## Source material
:::
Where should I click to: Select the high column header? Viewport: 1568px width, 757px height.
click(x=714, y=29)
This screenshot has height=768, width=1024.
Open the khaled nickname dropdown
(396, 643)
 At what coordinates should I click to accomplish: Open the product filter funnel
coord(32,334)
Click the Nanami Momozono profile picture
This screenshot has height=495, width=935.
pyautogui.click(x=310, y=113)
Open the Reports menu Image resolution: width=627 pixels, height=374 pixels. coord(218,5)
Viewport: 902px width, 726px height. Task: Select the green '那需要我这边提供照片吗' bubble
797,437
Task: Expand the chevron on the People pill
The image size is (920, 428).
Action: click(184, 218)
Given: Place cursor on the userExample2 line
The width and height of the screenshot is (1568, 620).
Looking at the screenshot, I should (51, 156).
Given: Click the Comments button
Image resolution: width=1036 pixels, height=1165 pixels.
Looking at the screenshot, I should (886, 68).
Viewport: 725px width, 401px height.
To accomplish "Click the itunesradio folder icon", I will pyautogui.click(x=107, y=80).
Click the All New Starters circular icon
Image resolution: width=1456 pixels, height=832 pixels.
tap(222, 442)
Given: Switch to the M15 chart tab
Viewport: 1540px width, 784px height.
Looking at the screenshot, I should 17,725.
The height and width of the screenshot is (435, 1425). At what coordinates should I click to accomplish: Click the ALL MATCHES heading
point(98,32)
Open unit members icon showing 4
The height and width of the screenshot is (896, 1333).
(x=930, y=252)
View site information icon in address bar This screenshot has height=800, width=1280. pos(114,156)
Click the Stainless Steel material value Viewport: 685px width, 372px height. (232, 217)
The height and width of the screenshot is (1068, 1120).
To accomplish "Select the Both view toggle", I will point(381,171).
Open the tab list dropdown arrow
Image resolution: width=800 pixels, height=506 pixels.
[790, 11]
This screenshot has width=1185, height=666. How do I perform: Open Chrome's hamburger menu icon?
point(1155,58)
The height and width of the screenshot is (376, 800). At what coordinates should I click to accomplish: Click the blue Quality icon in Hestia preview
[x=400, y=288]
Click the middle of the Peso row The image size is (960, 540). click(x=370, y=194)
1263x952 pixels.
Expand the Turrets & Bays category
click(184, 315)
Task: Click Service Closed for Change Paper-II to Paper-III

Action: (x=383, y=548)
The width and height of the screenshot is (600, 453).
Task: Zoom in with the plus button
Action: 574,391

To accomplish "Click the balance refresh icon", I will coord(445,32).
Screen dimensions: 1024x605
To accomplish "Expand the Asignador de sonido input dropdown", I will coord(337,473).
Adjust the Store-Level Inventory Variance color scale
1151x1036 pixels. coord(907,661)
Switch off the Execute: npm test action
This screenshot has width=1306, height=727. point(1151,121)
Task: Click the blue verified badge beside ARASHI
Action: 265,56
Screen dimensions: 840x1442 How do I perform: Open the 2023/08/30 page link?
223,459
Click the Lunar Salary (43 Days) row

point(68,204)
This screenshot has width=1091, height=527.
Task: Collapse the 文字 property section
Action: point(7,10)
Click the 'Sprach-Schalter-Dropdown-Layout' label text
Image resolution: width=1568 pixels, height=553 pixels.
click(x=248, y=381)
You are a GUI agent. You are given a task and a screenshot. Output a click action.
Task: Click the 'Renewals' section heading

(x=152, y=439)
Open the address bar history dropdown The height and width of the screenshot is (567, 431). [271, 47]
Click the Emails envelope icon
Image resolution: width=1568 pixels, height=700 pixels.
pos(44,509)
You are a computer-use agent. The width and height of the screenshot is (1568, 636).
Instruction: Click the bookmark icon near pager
:::
## What to do
All lines from the one with "Open the address" onward to the end of the records above should be repeated exactly, and only those lines.

## Task answer
Open the address bar history dropdown The height and width of the screenshot is (567, 431). [271, 47]
Click the Emails envelope icon
Image resolution: width=1568 pixels, height=700 pixels.
pos(44,509)
You are a computer-use agent. The width and height of the screenshot is (1568, 636).
Instruction: Click the bookmark icon near pager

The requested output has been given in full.